## Start Record set

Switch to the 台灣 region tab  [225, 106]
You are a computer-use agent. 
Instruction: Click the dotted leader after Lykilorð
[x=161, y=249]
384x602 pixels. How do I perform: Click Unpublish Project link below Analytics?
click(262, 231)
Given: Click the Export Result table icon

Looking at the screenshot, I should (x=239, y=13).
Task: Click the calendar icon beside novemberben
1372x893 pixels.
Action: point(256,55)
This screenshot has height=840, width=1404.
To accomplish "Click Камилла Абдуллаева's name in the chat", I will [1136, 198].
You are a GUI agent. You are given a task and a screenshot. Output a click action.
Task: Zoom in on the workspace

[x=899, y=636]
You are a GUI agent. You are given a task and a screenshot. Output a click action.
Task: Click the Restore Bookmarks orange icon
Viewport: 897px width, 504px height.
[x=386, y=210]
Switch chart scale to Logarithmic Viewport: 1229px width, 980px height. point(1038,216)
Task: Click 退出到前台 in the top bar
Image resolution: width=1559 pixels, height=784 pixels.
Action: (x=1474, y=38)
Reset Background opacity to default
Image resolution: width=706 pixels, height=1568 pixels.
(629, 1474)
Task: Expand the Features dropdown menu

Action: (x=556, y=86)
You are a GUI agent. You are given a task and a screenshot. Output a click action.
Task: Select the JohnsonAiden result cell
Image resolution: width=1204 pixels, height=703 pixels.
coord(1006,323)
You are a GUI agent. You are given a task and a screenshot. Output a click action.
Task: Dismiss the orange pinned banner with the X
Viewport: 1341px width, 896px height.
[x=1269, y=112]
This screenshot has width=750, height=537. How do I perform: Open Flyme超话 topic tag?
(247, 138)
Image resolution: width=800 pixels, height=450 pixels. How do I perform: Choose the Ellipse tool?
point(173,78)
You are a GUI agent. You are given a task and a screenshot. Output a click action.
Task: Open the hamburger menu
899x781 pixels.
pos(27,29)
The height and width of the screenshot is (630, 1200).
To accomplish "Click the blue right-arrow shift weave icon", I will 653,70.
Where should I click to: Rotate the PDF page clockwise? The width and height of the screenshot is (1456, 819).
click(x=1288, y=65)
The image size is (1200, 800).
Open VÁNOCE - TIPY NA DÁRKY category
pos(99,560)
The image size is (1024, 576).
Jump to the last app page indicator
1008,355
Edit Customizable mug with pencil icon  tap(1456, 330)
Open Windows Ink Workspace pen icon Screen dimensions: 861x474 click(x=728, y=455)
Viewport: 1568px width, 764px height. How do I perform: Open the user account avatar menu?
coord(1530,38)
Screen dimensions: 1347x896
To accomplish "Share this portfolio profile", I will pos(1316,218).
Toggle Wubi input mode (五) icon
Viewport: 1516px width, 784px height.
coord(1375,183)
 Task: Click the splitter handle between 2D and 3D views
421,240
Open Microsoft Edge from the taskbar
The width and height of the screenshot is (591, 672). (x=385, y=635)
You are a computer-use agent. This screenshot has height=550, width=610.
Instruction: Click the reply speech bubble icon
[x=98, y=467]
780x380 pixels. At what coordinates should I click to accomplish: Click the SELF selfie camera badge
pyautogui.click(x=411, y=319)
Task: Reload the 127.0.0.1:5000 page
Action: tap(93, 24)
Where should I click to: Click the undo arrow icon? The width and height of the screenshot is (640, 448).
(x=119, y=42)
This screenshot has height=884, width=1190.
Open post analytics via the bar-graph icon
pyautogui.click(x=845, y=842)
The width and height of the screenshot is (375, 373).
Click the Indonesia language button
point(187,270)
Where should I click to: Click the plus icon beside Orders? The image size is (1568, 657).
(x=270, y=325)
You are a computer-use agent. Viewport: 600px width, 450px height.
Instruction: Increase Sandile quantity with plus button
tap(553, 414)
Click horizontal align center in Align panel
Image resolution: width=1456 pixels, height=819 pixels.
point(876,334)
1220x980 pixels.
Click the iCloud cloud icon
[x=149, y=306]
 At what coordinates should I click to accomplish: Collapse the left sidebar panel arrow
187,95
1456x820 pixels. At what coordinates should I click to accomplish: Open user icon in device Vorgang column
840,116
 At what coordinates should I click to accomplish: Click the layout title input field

## End Record set

- What is required: Copy out the material word for word, starting at the line containing "Edit Customizable mug" and continuing through the line containing "The width and height of the screenshot is (591, 672).", both included.

- Result:
Edit Customizable mug with pencil icon  tap(1456, 330)
Open Windows Ink Workspace pen icon Screen dimensions: 861x474 click(x=728, y=455)
Viewport: 1568px width, 764px height. How do I perform: Open the user account avatar menu?
coord(1530,38)
Screen dimensions: 1347x896
To accomplish "Share this portfolio profile", I will pos(1316,218).
Toggle Wubi input mode (五) icon
Viewport: 1516px width, 784px height.
coord(1375,183)
 Task: Click the splitter handle between 2D and 3D views
421,240
Open Microsoft Edge from the taskbar
The width and height of the screenshot is (591, 672). (x=385, y=635)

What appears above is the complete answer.